* _WHAT IS NEEDED_: Transcribe the passage below about Book's legislation, from "Book is also" up to and including "died in committee.", word for word.

* _SOURCE DOCUMENT_:
#####

Book said her own experiences have made the issue particularly pertinent.
“I had my kids through IVF,” Book said. “It is a very difficult process. It seems impossible to navigate when you’re in it. And we just want to make sure that there are some guardrails around the practice.”
Book is also reviving legislation that would limit a school’s ability to restrain students with disabilities.
“It’s a bill that I’ve been working on for quite some time and that has been around for quite some time,” Book said.
“Rep. Katie Edwards had been working on it for a long time, along with Sen. [Dorothy] Hukill.”
Book attempted to shepherd the bill through the legislature last year. But that effort died in committee.
The new measure (SB 1644) states that a student may only be restrained “when there is an imminent risk of serious injury and shall be discontinued as soon as the threat posed by the dangerous behavior has dissipated.”
The legislation also limits the types of restraints that could be used and increases the training for staff on how to deal with students with disabilities.
“We’ve had some issues locally within the Broward County School system where you’ve had children who are nonverbal, on the spectrum who’ve been either verbally or physically abused in schools, allegedly,” Book told Florida Politics.
“This bill will go a long way in solving some of those issues.”
Book says she has received feedback from Senate Rules Chair Lizbeth Benacquisto that there may be some movement on those measures during the 2020 Session.

#####

* _DATASET_:
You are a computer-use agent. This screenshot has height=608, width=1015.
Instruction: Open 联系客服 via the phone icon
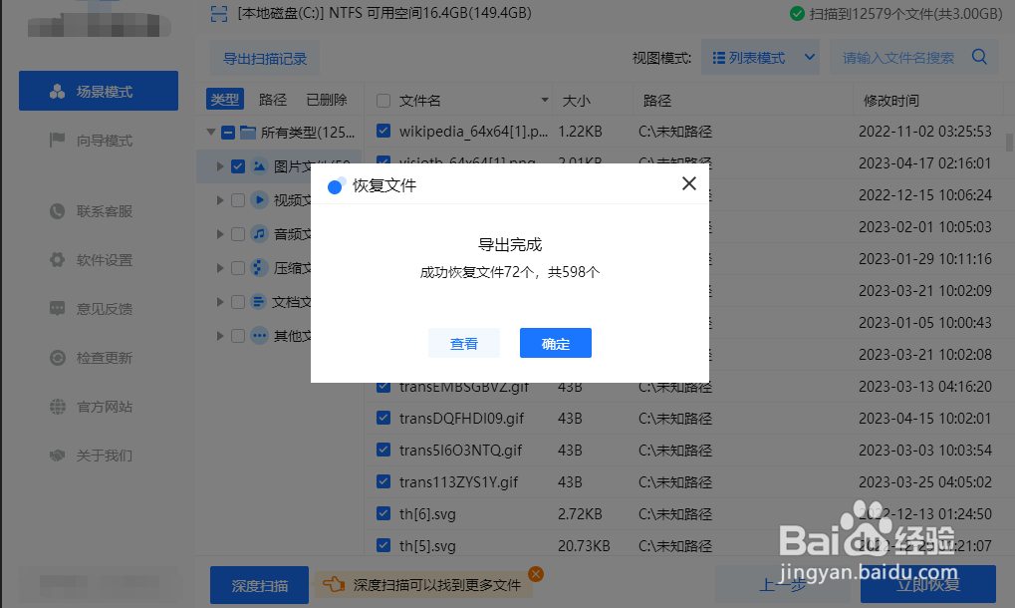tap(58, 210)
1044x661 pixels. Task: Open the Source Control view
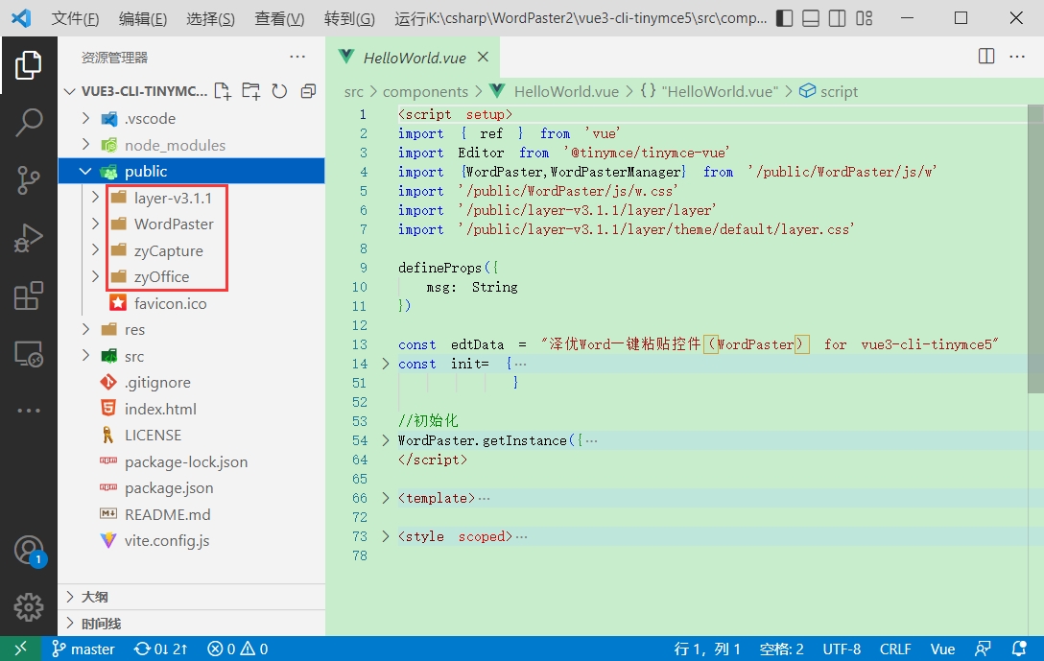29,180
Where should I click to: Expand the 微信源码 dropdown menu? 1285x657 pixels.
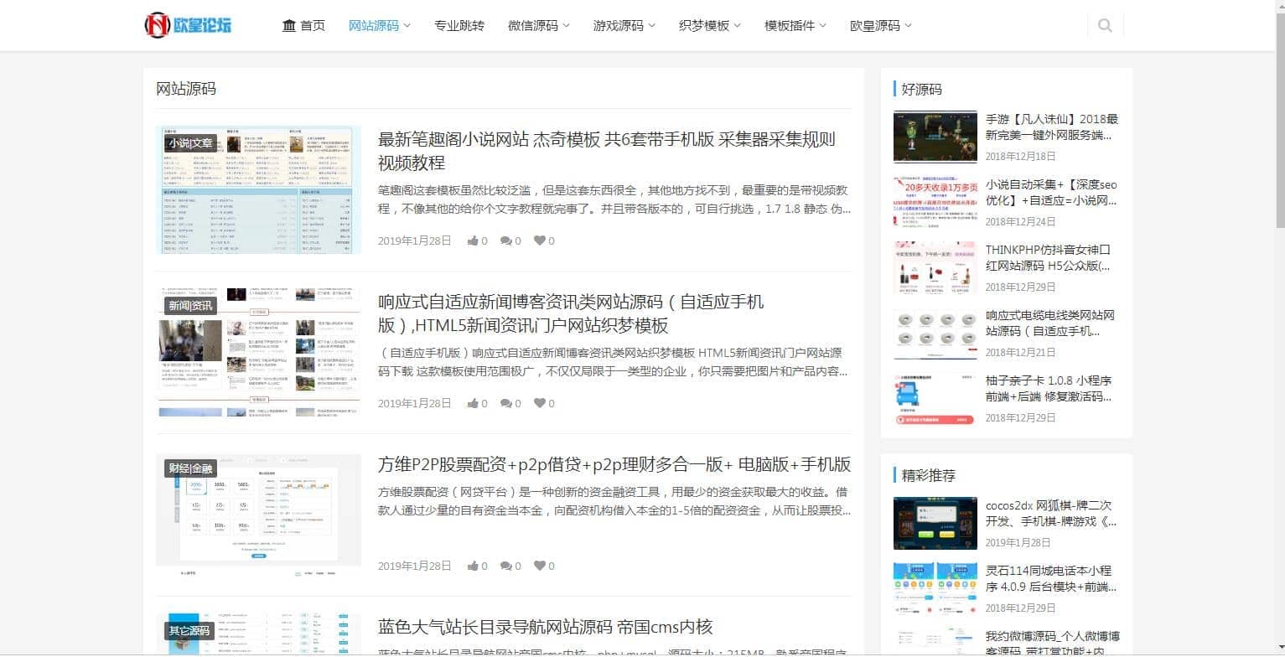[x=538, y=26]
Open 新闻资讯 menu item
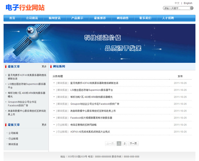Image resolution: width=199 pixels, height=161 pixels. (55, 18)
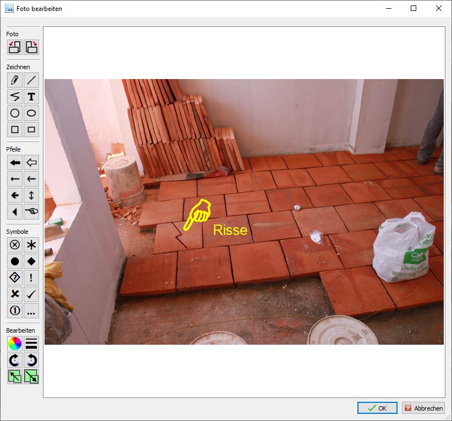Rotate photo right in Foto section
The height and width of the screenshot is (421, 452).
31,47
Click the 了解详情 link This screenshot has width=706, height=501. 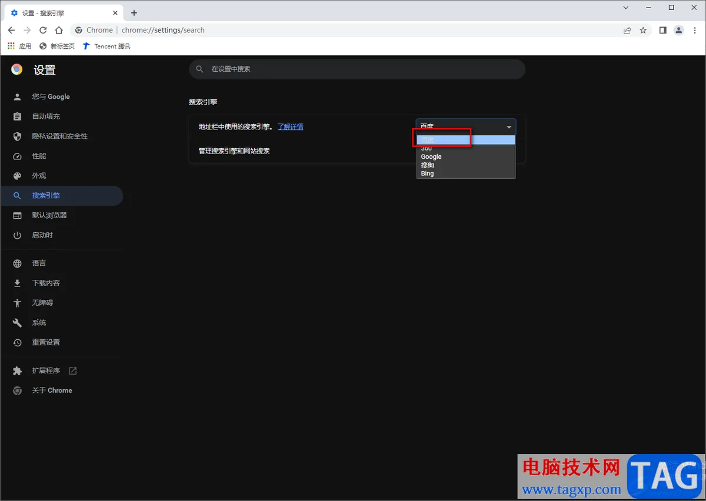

#####

* _WORKED SOLUTION_:
Book is also reviving legislation that would limit a school’s ability to restrain students with disabilities.
“It’s a bill that I’ve been working on for quite some time and that has been around for quite some time,” Book said.
“Rep. Katie Edwards had been working on it for a long time, along with Sen. [Dorothy] Hukill.”
Book attempted to shepherd the bill through the legislature last year. But that effort died in committee.